### Brief 1
List the research fields in ECG analysis that the ECG analysis section names.
### Brief 2
Reproduce the part of the ECG analysis section starting at "C. Example of" and ending at "kind of applications.".

### Selected extract
▼

C. Example of Biomedical Signal Processing: Running ECG Analysis Using the Proposed System
In the last part, we also choose the ECG analysis as an example to demonstrate how the proposed architecture can support real biomedical applications. There are several research fields in ECG analysis, such as PQRST feature extraction, ischemia detection or arrhythmia detection. Since the health status and thus system requirements for each individual can be very different, a flexible platform like the proposed system is suitable for this kind of applications.
Here, two different algorithms are programmed on the implemented system. We use ECG data from the standard MIT-BIH databases [5] for simulation. In the first case, we programmed the algorithm based on continuous wavelet transform (CWT) for PQRST extraction in [6] , and then use the ST-deviation feature to perform ischemia detection [7] . In the second case, the Chaotic Phase Space Differential (CPSD) algorithm [8] for arrhythmia detection is programmed.
The functional block diagrams about how the two tasks can be arranged in the system are given in fig. 5 (a) and (b) respectively. Two examples of the simulation results are also shown in fig. 5 (d) and (e).
In the third case, in order to build a system consisted of both functions described above, the designer can simply add only two slave switchers and one more PPU, as shown in fig. 5 (c). The common preprocessing part of the two algorithms like FIR filtering can be used as a shared stage. This demonstrates the concept for system flexibility and scalability using the proposed architecture. Table III summarizes the corresponding power consumption of the three evaluation cases.
IV. CONCLUSION
In this work, we design and implement a pipeline multicore system based on the proposed two-way PPU for general biomedical processing. The proposed system adopts the advantage of NUMA architecture and improve the efficiency of inter-core data exchange by using a two-way protocol through the partition of output memory module. According to the simulation results, the proposed system can provide up to 91% of energy saving compared with the conventional SMP architecture in a four-core processing system. Therefore, the proposed architecture is considered to be suitable for the general biomedical applications.

▲

### Dataset entries

▼

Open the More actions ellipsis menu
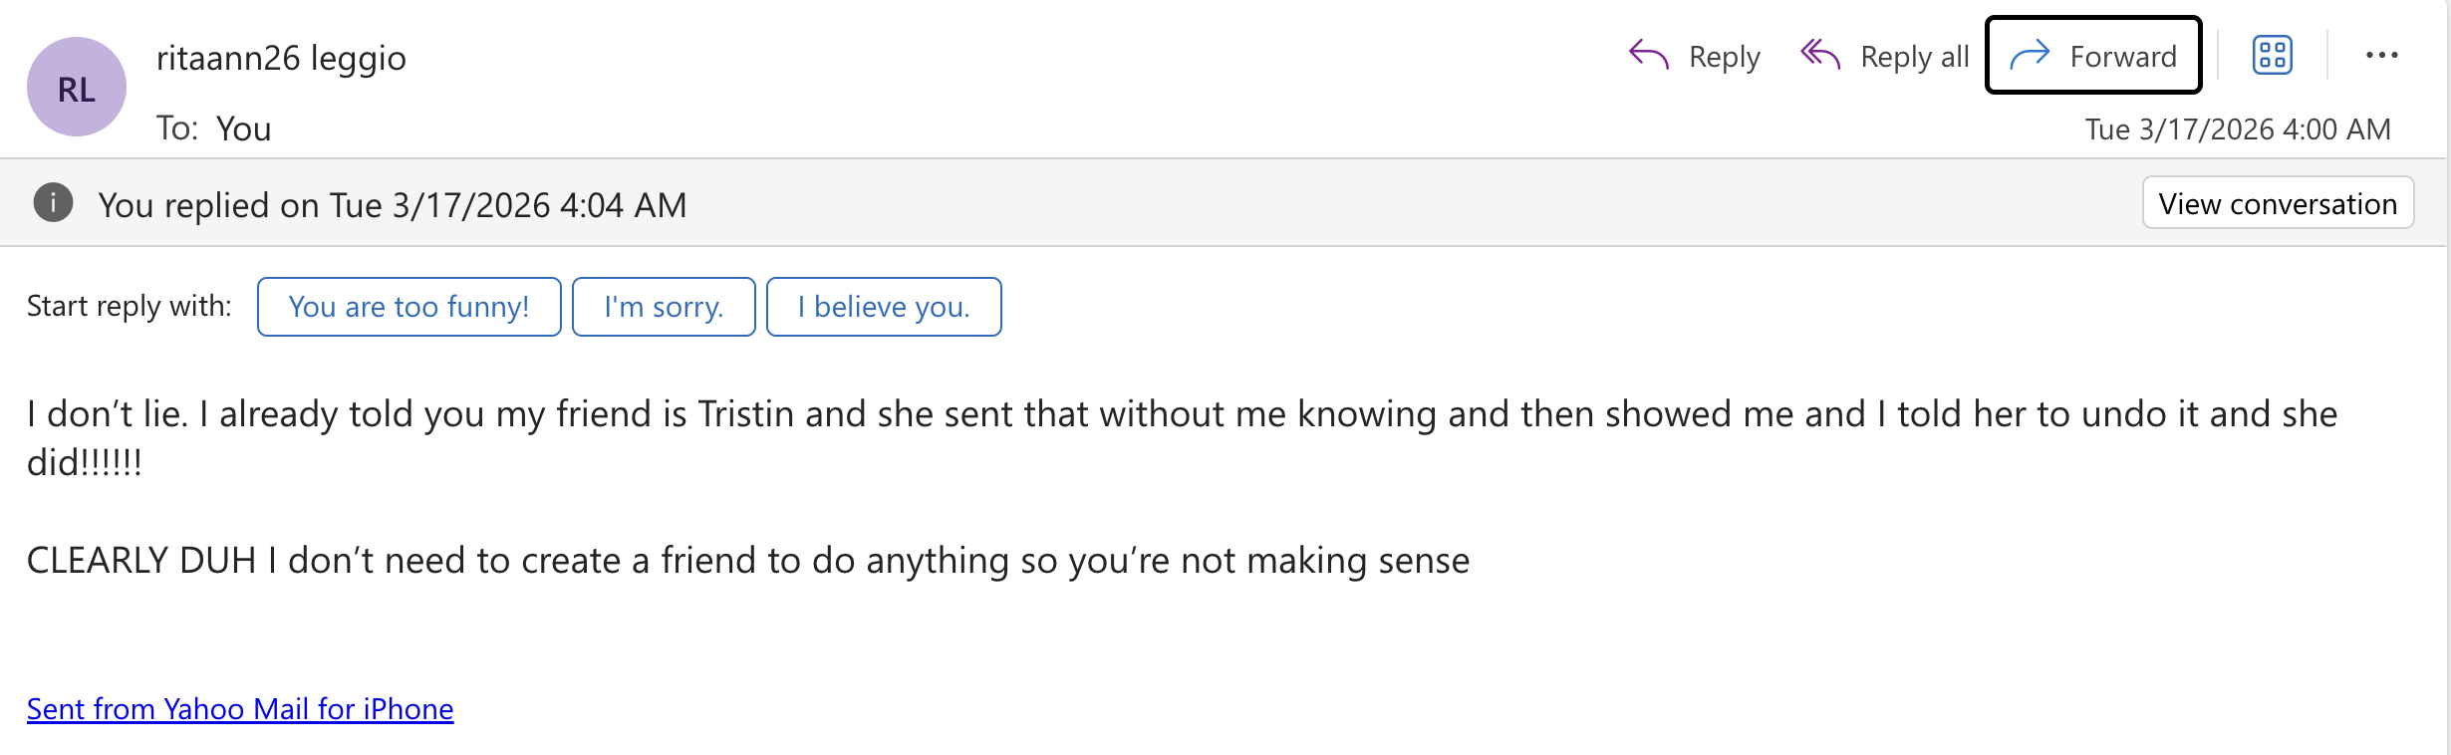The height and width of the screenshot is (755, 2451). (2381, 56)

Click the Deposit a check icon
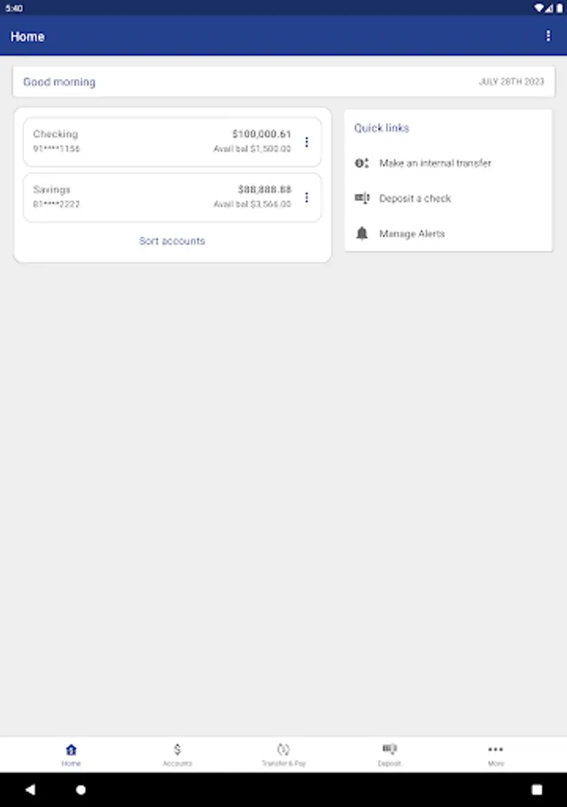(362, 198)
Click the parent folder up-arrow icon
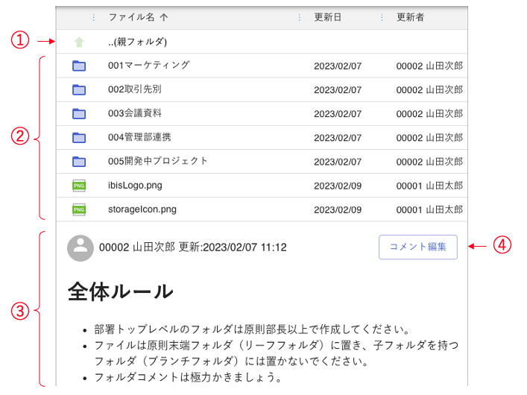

▲

### Written response 1
PQRST feature extraction; ischemia detection; arrhythmia detection

### Written response 2
C. Example of Biomedical Signal Processing: Running ECG Analysis Using the Proposed System
In the last part, we also choose the ECG analysis as an example to demonstrate how the proposed architecture can support real biomedical applications. There are several research fields in ECG analysis, such as PQRST feature extraction, ischemia detection or arrhythmia detection. Since the health status and thus system requirements for each individual can be very different, a flexible platform like the proposed system is suitable for this kind of applications.